= Task description =
Please return each entry that follows exactly as written, and keep the pictures out.
☆ ☆ ☆ ☆ ☆ ☆ ☆
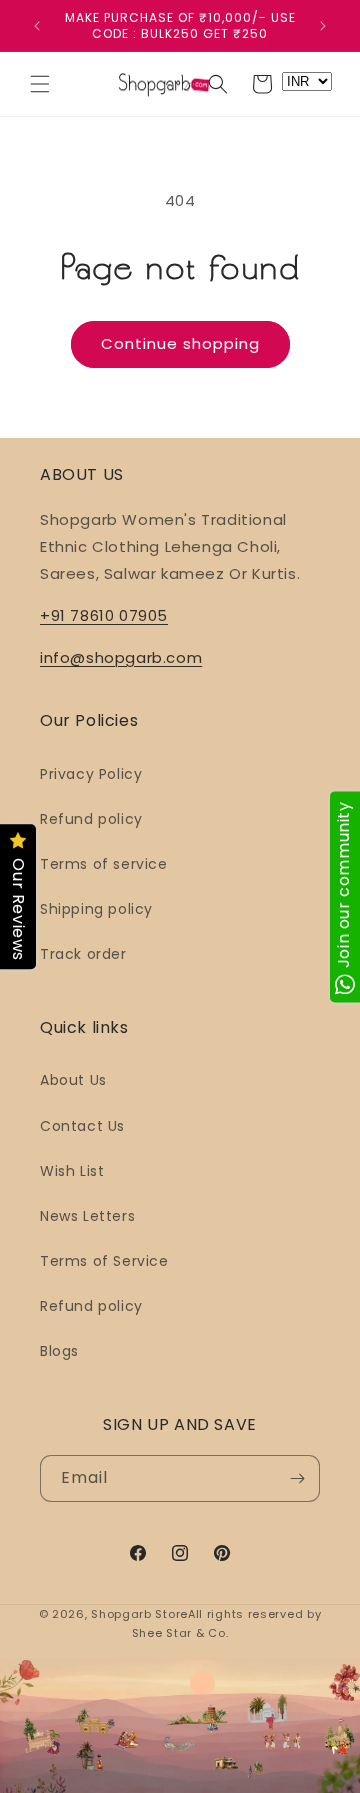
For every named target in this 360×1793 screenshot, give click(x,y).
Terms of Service (104, 1261)
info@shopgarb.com (121, 657)
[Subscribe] (297, 1478)
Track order (83, 954)
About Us (73, 1080)
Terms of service (104, 864)
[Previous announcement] (37, 26)
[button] (40, 84)
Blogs (59, 1351)
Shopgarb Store (139, 1614)
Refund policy (91, 819)
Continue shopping (180, 343)
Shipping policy (96, 909)
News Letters (87, 1216)
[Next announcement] (323, 26)
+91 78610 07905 (104, 615)
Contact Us (82, 1126)
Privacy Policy (91, 774)
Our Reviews (18, 909)
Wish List (72, 1171)
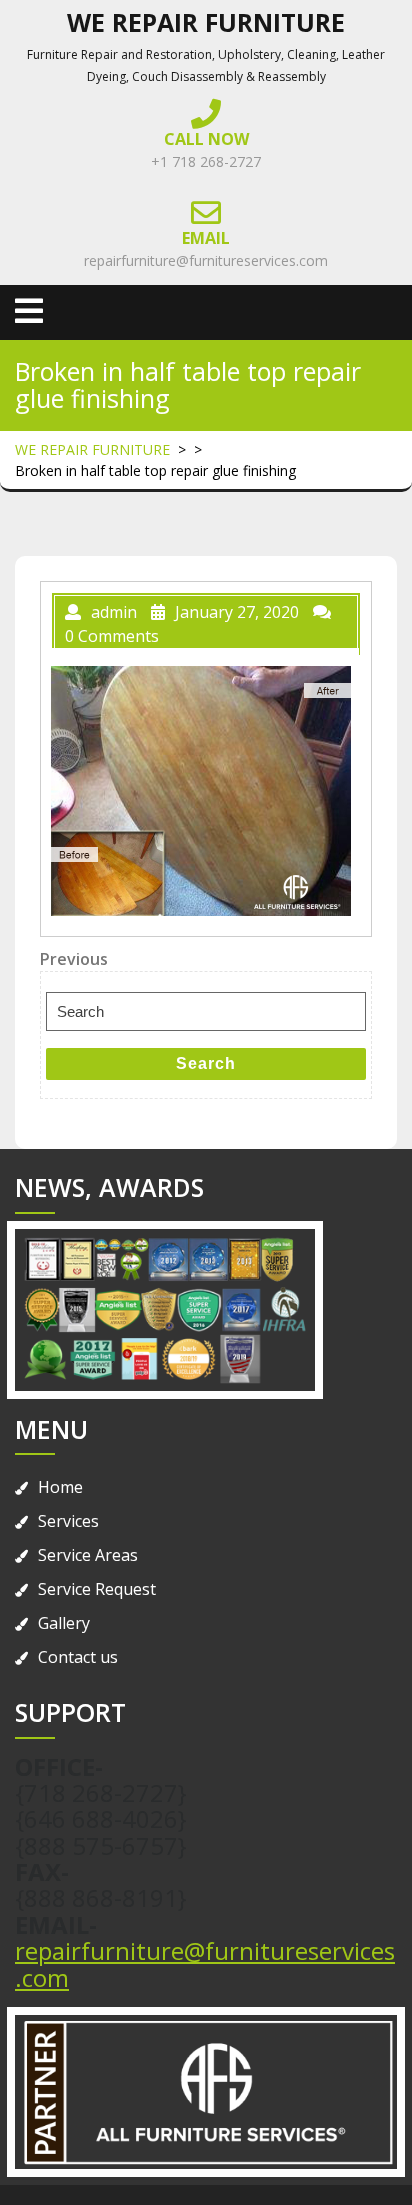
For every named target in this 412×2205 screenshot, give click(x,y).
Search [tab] (206, 1063)
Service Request (97, 1589)
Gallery (64, 1623)
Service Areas (88, 1555)
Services (68, 1521)
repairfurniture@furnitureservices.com (206, 260)
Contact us (78, 1657)
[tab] (29, 311)
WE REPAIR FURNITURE (206, 22)
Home (60, 1487)
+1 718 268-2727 (206, 161)
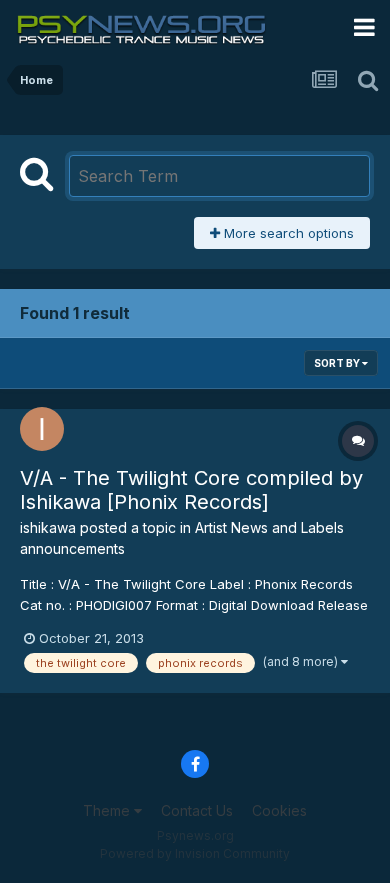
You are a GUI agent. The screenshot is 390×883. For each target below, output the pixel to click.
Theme (108, 810)
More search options (287, 233)
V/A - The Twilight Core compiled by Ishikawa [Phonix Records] (191, 490)
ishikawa (48, 527)
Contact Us (197, 810)
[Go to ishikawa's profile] (42, 429)
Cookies (279, 810)
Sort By (338, 363)
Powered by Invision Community (195, 853)
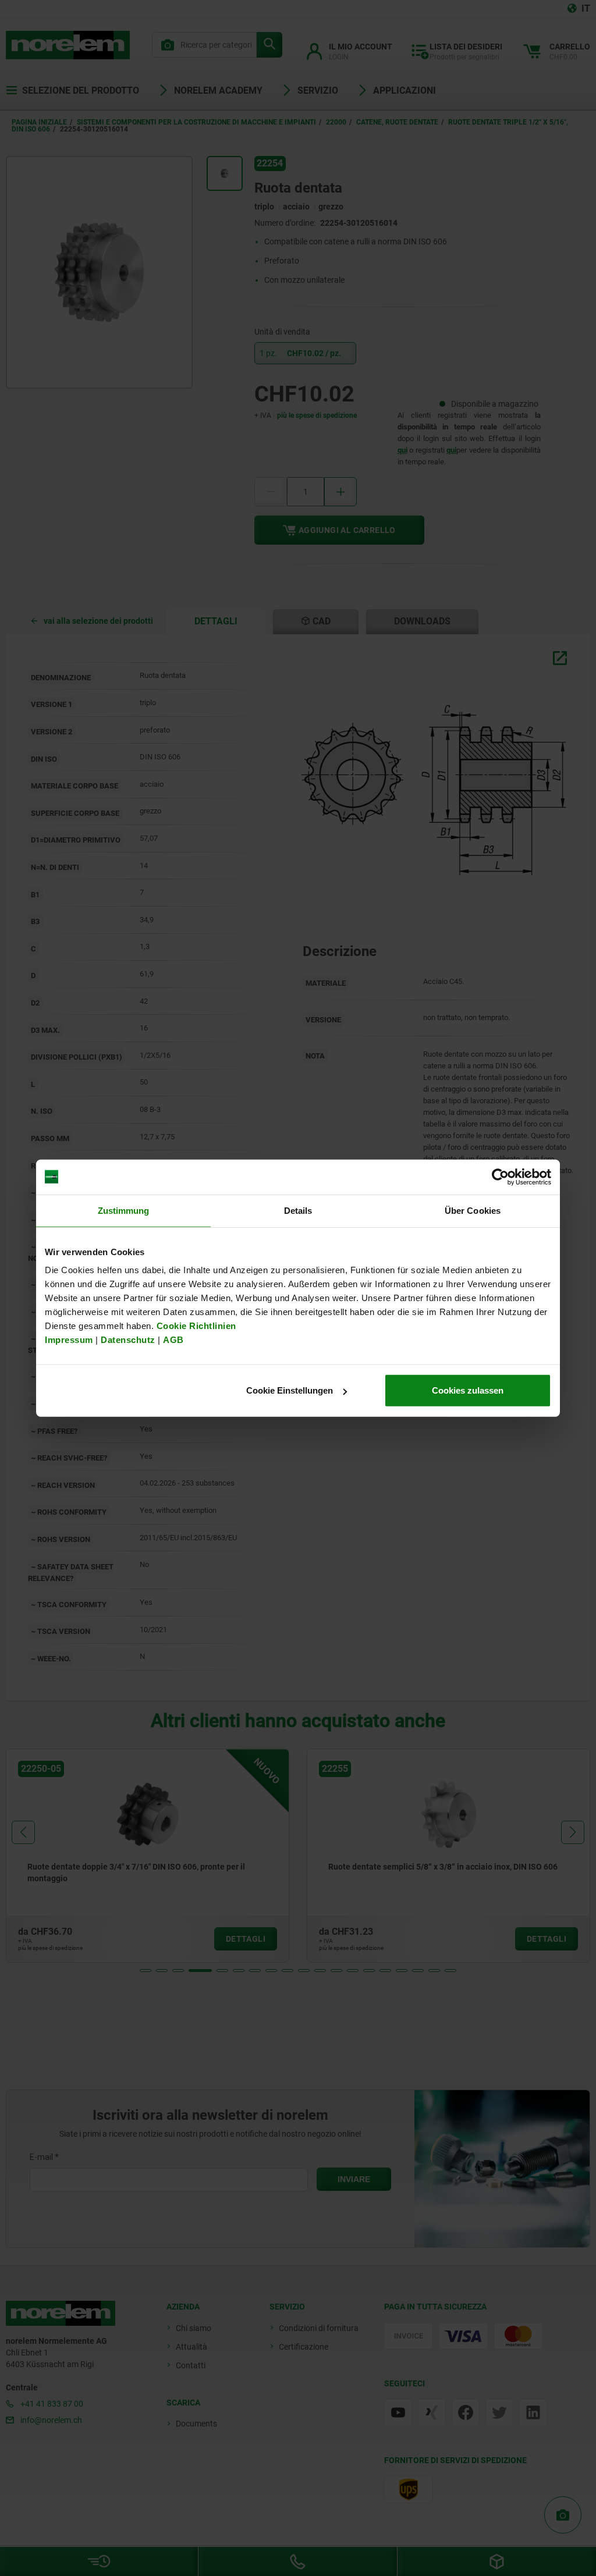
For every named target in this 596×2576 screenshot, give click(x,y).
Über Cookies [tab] (473, 1210)
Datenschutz (128, 1340)
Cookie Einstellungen (289, 1390)
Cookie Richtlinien (195, 1326)
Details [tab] (298, 1210)
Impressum (69, 1340)
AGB (173, 1340)
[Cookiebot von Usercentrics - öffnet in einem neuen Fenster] (500, 1176)
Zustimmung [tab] (124, 1210)
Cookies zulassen (467, 1390)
☆ ☆ ☆ ☆ ☆ ☆ ☆
= Answer space =
For every named target in this 360×1793 screenshot, give click(x,y).
Terms of Service (104, 1261)
info@shopgarb.com (121, 657)
[Subscribe] (297, 1478)
Track order (83, 954)
About Us (73, 1080)
Terms of service (104, 864)
[Previous announcement] (37, 26)
[button] (40, 84)
Blogs (59, 1351)
Shopgarb Store (139, 1614)
Refund policy (91, 819)
Continue shopping (180, 343)
Shipping policy (96, 909)
News Letters (87, 1216)
[Next announcement] (323, 26)
+91 78610 07905 (104, 615)
Contact Us (82, 1126)
Privacy Policy (91, 774)
Our Reviews (18, 909)
Wish List (72, 1171)
For every named target in this 412×2205 screenshot, give click(x,y).
Search [tab] (206, 1063)
Service Request (97, 1589)
Gallery (64, 1623)
Service Areas (88, 1555)
Services (68, 1521)
repairfurniture@furnitureservices.com (206, 260)
Contact us (78, 1657)
[tab] (29, 311)
WE REPAIR FURNITURE (206, 22)
Home (60, 1487)
+1 718 268-2727 (206, 161)
You are a GUI agent. The screenshot is 390×883. For each target below, output the pixel to click.
Theme (108, 810)
More search options (287, 233)
V/A - The Twilight Core compiled by Ishikawa [Phonix Records] (191, 490)
ishikawa (48, 527)
Contact Us (197, 810)
[Go to ishikawa's profile] (42, 429)
Cookies (279, 810)
Sort By (338, 363)
Powered by Invision Community (195, 853)
For every named target in this 596×2576 screenshot, give click(x,y).
Über Cookies [tab] (473, 1210)
Datenschutz (128, 1340)
Cookie Einstellungen (289, 1390)
Cookie Richtlinien (195, 1326)
Details [tab] (298, 1210)
Impressum (69, 1340)
AGB (173, 1340)
[Cookiebot von Usercentrics - öffnet in einem neuen Fenster] (500, 1176)
Zustimmung [tab] (124, 1210)
Cookies zulassen (467, 1390)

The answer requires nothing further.